When my day finally concluded with taking WP friend to the 5th floor of the parking garage and driving myself home to Mom’s homemade turkey spaghetti sauce and salad, I noticed as we sat in the dark on the front porch one kid stood out in my mind. Of all the third graders I sat 1:1 with and tested today this guy was different.
He talked a blue streak. He was easy to engage in analogies and accounts. He looked at me very closely after we had walked through the pods and taken chairs next to each other to read.
¨You’re old,¨ he observed. He was looking at the lines on my face and kind of describing them with hand motions.
¨Yes,¨ I answered matter-of-factly, ¨I have grand children.¨ And I noticed him studying my face.
¨So when you see me at a distance and when we were walking I didn’t seem old, huh? It was only after you looked closely at the lines in my skin.¨
¨Yes,¨ he mused and we got to the reading at hand.
Except that he wanted to talk about anything and everything. He was almost a professional at looking for diversions. When his reading record was done and we did our book talk, he had some difficulty with recall. I asked him if I could show him something that will help in third grade and he assented.

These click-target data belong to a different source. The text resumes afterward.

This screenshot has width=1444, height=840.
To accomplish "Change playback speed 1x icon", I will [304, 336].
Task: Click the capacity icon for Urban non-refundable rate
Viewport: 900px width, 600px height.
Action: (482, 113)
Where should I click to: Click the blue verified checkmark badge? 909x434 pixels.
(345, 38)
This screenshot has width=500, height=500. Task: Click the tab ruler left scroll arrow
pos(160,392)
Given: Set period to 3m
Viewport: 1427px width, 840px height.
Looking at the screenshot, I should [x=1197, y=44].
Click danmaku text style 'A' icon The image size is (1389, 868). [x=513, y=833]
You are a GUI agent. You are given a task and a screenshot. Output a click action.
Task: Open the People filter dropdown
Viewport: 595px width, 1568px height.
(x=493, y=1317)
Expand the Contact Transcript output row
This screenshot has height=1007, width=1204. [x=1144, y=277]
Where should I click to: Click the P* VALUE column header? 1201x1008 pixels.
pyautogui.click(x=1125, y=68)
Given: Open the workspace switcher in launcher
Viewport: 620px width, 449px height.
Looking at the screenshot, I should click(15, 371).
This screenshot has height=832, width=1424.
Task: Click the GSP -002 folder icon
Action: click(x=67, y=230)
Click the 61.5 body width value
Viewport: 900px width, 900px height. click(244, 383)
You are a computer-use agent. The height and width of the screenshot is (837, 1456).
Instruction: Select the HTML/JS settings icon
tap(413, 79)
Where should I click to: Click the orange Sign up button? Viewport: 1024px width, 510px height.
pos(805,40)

I did my spiel about those little end marks, dots that mean one’s voice should drop and stop there at the end of the sentence. I likened it to cars not stopping at stop signs or for red lights.
¨You’d get pulled over by the police,¨ he was quick and confident to inform me.
¨Besides that, if the police didn’t catch you, what might happen?¨
He wanted to act out the arrest. He was heading for a tangent, so I quickly pointed out there’d would be car crashes.
¨And bikes!¨ he added.
¨Yes, so when you are reading and all this new information is coming in, you have crashes in you brain. Ideas running into each other, if you don’t stop and think about one thing before you add in another.¨
I took my reading friend back to class, wondering how I will harness his verbal enthusiasm to serve his reading life.